• TASK DETAILS: Transcribe the lines below word for word, keeping every character and line break unchanged.

[Source records]
========================
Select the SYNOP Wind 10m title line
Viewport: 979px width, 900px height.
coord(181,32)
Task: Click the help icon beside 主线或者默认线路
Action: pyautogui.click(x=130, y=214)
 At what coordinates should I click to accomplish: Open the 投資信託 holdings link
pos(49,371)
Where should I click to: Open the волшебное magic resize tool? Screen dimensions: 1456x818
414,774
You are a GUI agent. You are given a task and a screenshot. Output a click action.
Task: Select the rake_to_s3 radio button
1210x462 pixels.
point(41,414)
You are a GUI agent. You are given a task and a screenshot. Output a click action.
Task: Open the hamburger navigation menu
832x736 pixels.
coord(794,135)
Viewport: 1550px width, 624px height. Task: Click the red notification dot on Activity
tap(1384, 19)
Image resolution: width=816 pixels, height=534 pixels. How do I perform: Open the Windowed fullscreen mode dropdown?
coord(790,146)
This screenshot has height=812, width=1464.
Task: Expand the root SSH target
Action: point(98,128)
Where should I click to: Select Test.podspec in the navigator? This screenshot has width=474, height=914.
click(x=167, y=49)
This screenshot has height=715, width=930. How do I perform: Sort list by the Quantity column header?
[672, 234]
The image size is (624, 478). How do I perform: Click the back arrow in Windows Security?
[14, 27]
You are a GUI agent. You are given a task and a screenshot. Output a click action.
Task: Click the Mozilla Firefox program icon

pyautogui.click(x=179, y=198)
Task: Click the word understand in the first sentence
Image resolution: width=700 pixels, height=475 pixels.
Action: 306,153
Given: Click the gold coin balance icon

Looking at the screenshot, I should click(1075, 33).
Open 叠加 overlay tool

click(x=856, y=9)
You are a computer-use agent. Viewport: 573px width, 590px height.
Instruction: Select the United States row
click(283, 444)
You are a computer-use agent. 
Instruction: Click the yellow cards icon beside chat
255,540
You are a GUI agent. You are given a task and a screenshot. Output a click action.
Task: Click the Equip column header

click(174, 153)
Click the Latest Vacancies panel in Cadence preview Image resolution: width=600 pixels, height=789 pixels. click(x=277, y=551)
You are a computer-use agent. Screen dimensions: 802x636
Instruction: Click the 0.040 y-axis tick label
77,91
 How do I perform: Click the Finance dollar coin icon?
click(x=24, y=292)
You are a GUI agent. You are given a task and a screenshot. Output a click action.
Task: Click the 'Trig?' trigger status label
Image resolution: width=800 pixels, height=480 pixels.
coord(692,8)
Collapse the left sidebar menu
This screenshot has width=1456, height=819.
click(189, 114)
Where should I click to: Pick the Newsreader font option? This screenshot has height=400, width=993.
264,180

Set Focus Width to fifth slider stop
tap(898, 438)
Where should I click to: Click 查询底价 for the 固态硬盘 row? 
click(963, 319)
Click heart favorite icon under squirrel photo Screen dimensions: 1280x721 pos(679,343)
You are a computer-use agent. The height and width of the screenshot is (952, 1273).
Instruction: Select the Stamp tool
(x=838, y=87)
========================
• ANSWER TO THIS TASK:
Select the SYNOP Wind 10m title line
Viewport: 979px width, 900px height.
coord(181,32)
Task: Click the help icon beside 主线或者默认线路
Action: pyautogui.click(x=130, y=214)
 At what coordinates should I click to accomplish: Open the 投資信託 holdings link
pos(49,371)
Where should I click to: Open the волшебное magic resize tool? Screen dimensions: 1456x818
414,774
You are a GUI agent. You are given a task and a screenshot. Output a click action.
Task: Select the rake_to_s3 radio button
1210x462 pixels.
point(41,414)
You are a GUI agent. You are given a task and a screenshot. Output a click action.
Task: Open the hamburger navigation menu
832x736 pixels.
coord(794,135)
Viewport: 1550px width, 624px height. Task: Click the red notification dot on Activity
tap(1384, 19)
Image resolution: width=816 pixels, height=534 pixels. How do I perform: Open the Windowed fullscreen mode dropdown?
coord(790,146)
This screenshot has height=812, width=1464.
Task: Expand the root SSH target
Action: point(98,128)
Where should I click to: Select Test.podspec in the navigator? This screenshot has width=474, height=914.
click(x=167, y=49)
This screenshot has height=715, width=930. How do I perform: Sort list by the Quantity column header?
[672, 234]
The image size is (624, 478). How do I perform: Click the back arrow in Windows Security?
[14, 27]
You are a GUI agent. You are given a task and a screenshot. Output a click action.
Task: Click the Mozilla Firefox program icon

pyautogui.click(x=179, y=198)
Task: Click the word understand in the first sentence
Image resolution: width=700 pixels, height=475 pixels.
Action: 306,153
Given: Click the gold coin balance icon

Looking at the screenshot, I should click(1075, 33).
Open 叠加 overlay tool

click(x=856, y=9)
You are a computer-use agent. Viewport: 573px width, 590px height.
Instruction: Select the United States row
click(283, 444)
You are a computer-use agent. 
Instruction: Click the yellow cards icon beside chat
255,540
You are a GUI agent. You are given a task and a screenshot. Output a click action.
Task: Click the Equip column header

click(174, 153)
Click the Latest Vacancies panel in Cadence preview Image resolution: width=600 pixels, height=789 pixels. click(x=277, y=551)
You are a computer-use agent. Screen dimensions: 802x636
Instruction: Click the 0.040 y-axis tick label
77,91
 How do I perform: Click the Finance dollar coin icon?
click(x=24, y=292)
You are a GUI agent. You are given a task and a screenshot. Output a click action.
Task: Click the 'Trig?' trigger status label
Image resolution: width=800 pixels, height=480 pixels.
coord(692,8)
Collapse the left sidebar menu
This screenshot has width=1456, height=819.
click(189, 114)
Where should I click to: Pick the Newsreader font option? This screenshot has height=400, width=993.
264,180

Set Focus Width to fifth slider stop
tap(898, 438)
Where should I click to: Click 查询底价 for the 固态硬盘 row? 
click(963, 319)
Click heart favorite icon under squirrel photo Screen dimensions: 1280x721 pos(679,343)
You are a computer-use agent. The height and width of the screenshot is (952, 1273).
Instruction: Select the Stamp tool
(x=838, y=87)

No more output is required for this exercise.